Manti (Turkish dumplings) with yoghurt
Ingredients
for 40 pieces
| 250 g | white flour |
| 1 tsp | salt |
| 1 dl | water, warm |
| 1 | egg |
| 300 g | minced meat (beef or lamb) |
| 1 | onion, finely chopped |
| 1 ½ tbsp | Dried peppermint leaves, crushed |
| ¼ tsp | nutmeg |
| ¼ tsp | ground cumin |
| ¼ tsp | cinnamon |
| ¼ tsp | chilli flakes |
| ½ tsp | salt |
| salted water, boiling | |
| 180 g | plain yoghurt |
| 1 | garlic clove, pressed |
| 2 pinch | salt |
| a little | pepper |
| 50 g | butter |
| 2 tbsp | tomato puree |
| 1 tbsp | Dried peppermint leaves, coarsely crushed |
How it's done
Dough
Mix the flour and salt in a bowl.

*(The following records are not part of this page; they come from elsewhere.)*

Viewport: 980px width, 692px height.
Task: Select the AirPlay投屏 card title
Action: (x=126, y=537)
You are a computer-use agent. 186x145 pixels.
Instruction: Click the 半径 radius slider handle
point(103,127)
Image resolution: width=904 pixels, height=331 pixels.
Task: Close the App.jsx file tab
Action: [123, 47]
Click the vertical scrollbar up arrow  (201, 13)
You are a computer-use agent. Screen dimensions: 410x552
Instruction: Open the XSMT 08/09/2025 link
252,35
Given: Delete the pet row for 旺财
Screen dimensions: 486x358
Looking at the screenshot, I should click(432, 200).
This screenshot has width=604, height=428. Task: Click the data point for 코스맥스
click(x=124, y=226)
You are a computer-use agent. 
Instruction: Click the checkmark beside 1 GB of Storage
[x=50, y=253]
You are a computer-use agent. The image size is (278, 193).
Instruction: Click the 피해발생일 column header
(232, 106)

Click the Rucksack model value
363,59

Add the water and egg, mix, knead for approx. 10 mins. to form a smooth dough. Shape into a ball, cover and leave to rest at room temperature for approx. 1 hr.
Filling
In a bowl, mix the mince with all the other ingredients up to and including the salt, knead well by hand until the ingredients have combined to form a compact mass.
To shape
Roll out the dough in batches to a thickness of approx. 2 mm, cut into approx. 5 cm squares. Place 1 tsp of filling in the middle of each square, fold the corners into the middle, press the edges together, pressing out any trapped air.

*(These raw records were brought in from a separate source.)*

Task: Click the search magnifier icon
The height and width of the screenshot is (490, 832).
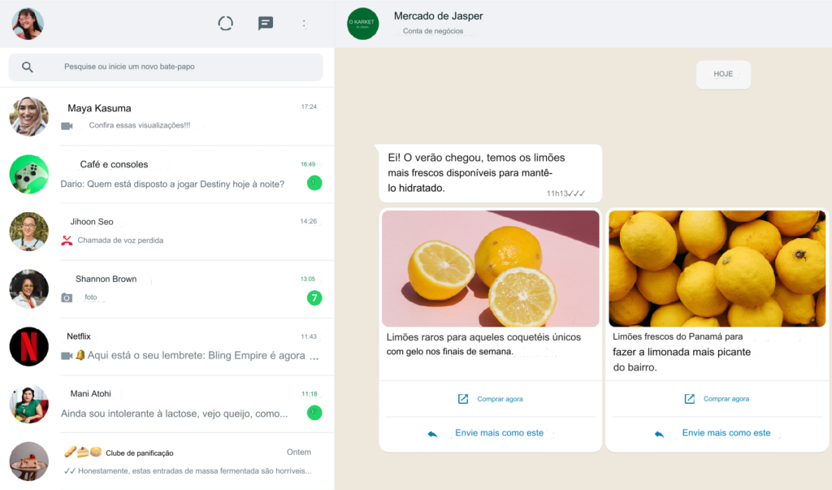Action: coord(28,67)
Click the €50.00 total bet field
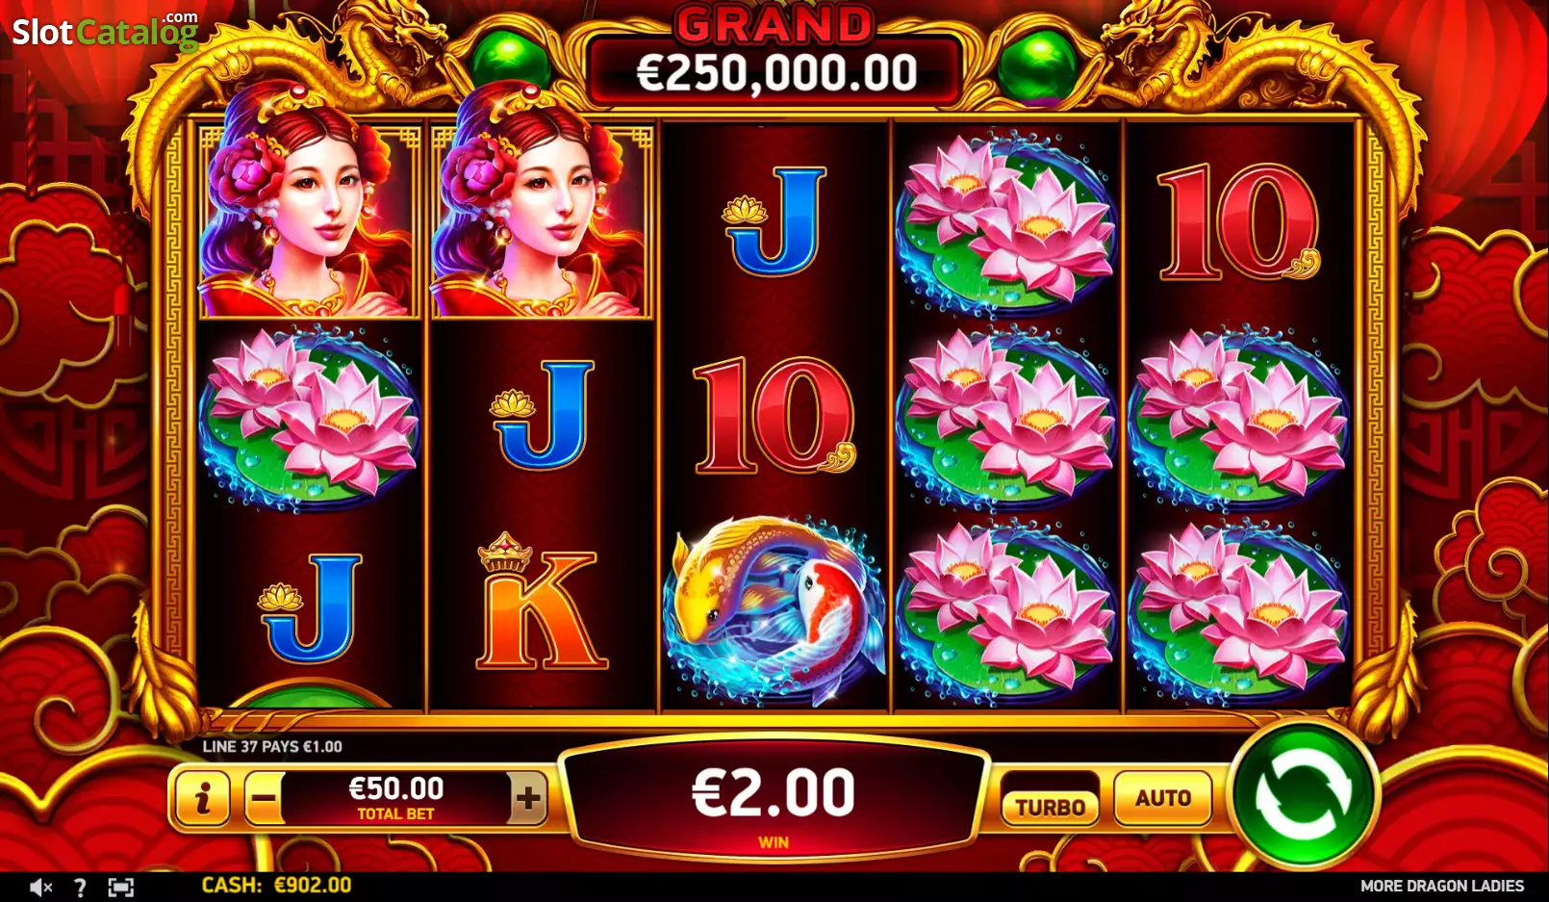The height and width of the screenshot is (902, 1549). pos(395,798)
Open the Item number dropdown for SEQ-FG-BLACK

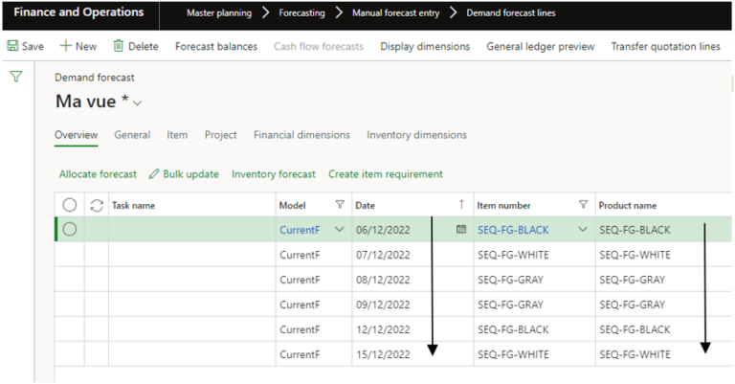tap(582, 230)
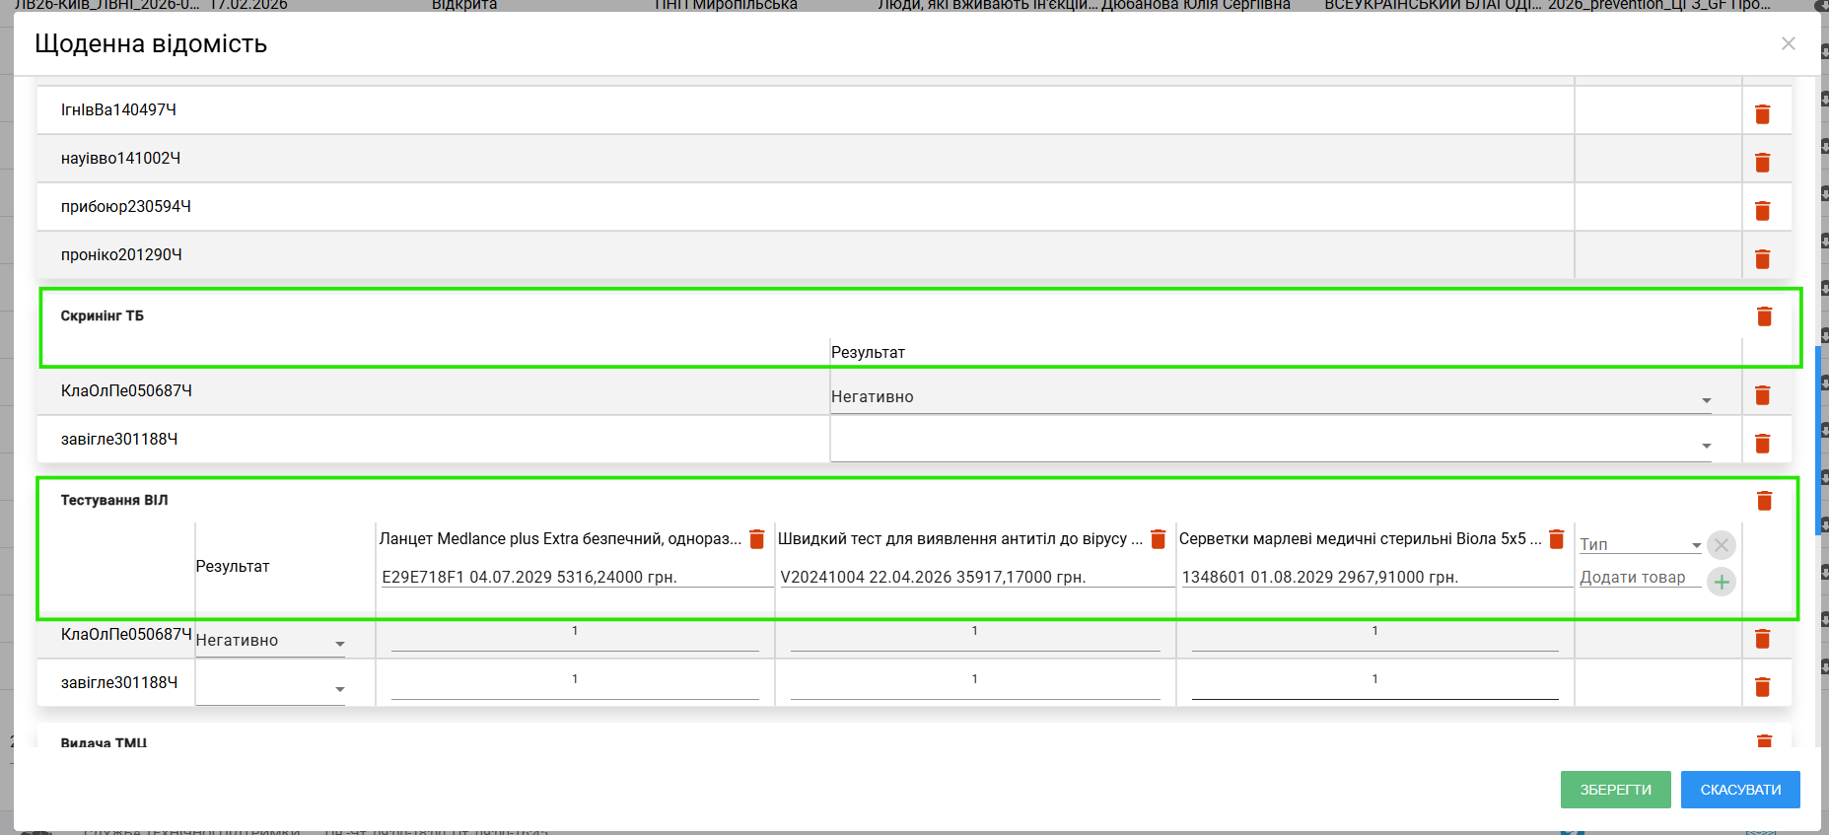Delete the Швидкий тест product column
This screenshot has width=1829, height=835.
point(1159,539)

Manti and yoghurt dressing
Cook the manti in batches in boiling salted water for approx. 10 mins., remove with a slotted spoon, keep warm. Combine the yoghurt and garlic, season.
Buttery tomato sauce
Heat the butter in a pan until it tastes slightly nutty. Add the tomato puree and mint, cook for approx. 2 mins. while stirring. Plate up the manti, top with the yoghurt dressing and buttery tomato sauce.